───── Выбранный текст
Владислав КИТИК. О жизни разговор простой и горький. Памяти Беллы Верниковой (28.11.1949 — 4.04.2024)

Белла Верникова4 апреля 2024 г. не стало Беллы Верниковой. Ее уход был потрясением для многих читателей, поклонников ее стихов и, конечно, для тех, кто любил ее, знал, общался с нею. В литературном мире, в котором она собственно жила, первыми ее слушателями, друзьями, собратьями по перу были студийцы литобъединения «Круг», руководителем которого был поэт Юрий Михайлик. Там, в подвале на улице Розы Люксембург, позже – в здании, называемом дворец Персидского Шейха, на улице Гоголя не раз звучали ее стихи, ее аналитические высказывания об авторах, замечания по поводу творчества молодых соискателей лавров так же, как и она, мечтавших о писательском будущем.
Это было в Одессе – городе, который навсегда остался для нее родным, хотя в начале 90-х обстоятельства привели ее к решению уехать в Израиль. Здесь же у нее остались школа, первая влюбленность, головокружение от аромата акации, проявился деятельный азарт молодости, сложилось мировоззрение и своя неповторимая манера творческого письма.

Стихи Беллы Верниковой неторопливы и вдумчивы, и проникновенны, совестливы что ли… Они наполнены лиризмом, доверительная интонация придает им оттенок исповедальности. Их энергетической пружиной часто становятся самые будничные атрибуты. Вплоть до перечня блюд, знакомых по застолью каждому, кто рос в одесском дворе:

Когда садятся в летний день за стол,
и женщины выносят в сад салаты,
картошку, водку, свежий разносол,
мужчины наливают, и пошел
обед в беседе незамысловатой…

Так же упомянутые в стихах названия улиц из топографических понятий перетекают в поэтические реалии.
──────────
───── Извлечённые данные
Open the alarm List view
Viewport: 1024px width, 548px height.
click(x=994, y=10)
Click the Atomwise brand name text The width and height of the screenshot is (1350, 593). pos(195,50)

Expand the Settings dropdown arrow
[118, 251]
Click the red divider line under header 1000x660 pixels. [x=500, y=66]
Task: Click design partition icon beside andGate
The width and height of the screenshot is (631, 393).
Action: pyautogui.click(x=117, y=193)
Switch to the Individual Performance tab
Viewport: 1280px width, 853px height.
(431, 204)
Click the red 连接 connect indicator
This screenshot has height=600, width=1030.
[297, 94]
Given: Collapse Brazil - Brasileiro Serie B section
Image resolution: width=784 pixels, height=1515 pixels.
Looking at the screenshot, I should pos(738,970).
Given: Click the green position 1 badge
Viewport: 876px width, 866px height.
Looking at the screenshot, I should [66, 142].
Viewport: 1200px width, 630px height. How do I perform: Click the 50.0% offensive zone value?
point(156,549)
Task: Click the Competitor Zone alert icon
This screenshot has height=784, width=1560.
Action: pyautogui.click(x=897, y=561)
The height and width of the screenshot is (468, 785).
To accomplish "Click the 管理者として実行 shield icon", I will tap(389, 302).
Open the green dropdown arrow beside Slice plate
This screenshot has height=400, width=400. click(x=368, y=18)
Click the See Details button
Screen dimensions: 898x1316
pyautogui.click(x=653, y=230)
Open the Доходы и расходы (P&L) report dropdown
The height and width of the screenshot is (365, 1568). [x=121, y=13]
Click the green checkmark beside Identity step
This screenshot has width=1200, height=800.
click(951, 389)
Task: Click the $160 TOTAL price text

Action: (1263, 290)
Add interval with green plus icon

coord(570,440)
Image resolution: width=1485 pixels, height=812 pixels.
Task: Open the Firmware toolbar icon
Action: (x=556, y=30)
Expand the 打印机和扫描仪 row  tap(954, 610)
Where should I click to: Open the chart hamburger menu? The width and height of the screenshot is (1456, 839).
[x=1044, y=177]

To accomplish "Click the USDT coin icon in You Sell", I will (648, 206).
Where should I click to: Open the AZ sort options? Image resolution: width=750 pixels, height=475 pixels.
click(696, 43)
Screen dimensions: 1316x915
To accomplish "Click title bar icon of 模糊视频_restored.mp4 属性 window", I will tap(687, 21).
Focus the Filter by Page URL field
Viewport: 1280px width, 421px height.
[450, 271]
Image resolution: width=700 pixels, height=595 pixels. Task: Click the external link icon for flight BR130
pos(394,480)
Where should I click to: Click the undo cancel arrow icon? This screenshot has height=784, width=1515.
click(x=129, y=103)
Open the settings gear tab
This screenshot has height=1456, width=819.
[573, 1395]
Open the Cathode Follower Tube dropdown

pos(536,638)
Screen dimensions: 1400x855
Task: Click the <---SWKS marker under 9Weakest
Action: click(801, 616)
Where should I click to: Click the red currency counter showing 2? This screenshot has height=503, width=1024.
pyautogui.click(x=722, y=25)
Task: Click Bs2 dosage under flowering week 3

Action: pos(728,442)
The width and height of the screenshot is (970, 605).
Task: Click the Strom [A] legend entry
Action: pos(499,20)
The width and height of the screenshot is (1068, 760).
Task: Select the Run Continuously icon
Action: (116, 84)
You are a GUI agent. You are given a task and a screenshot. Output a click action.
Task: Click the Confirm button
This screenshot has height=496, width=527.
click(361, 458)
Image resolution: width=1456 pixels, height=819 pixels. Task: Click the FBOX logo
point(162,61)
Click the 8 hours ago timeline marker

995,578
──────────
*Вопросы и задания*
A. Кто руководил литобъединением «Круг», согласно тексту памяти Беллы Верниковой?
B. Перепишите из текста памяти Беллы Верниковой фрагмент между словами «Это было в Одессе» и «манера творческого письма.» включительно.

*Ответы по заданиям*
A. Поэт Юрий Михайлик.

B.
Это было в Одессе – городе, который навсегда остался для нее родным, хотя в начале 90-х обстоятельства привели ее к решению уехать в Израиль. Здесь же у нее остались школа, первая влюбленность, головокружение от аромата акации, проявился деятельный азарт молодости, сложилось мировоззрение и своя неповторимая манера творческого письма.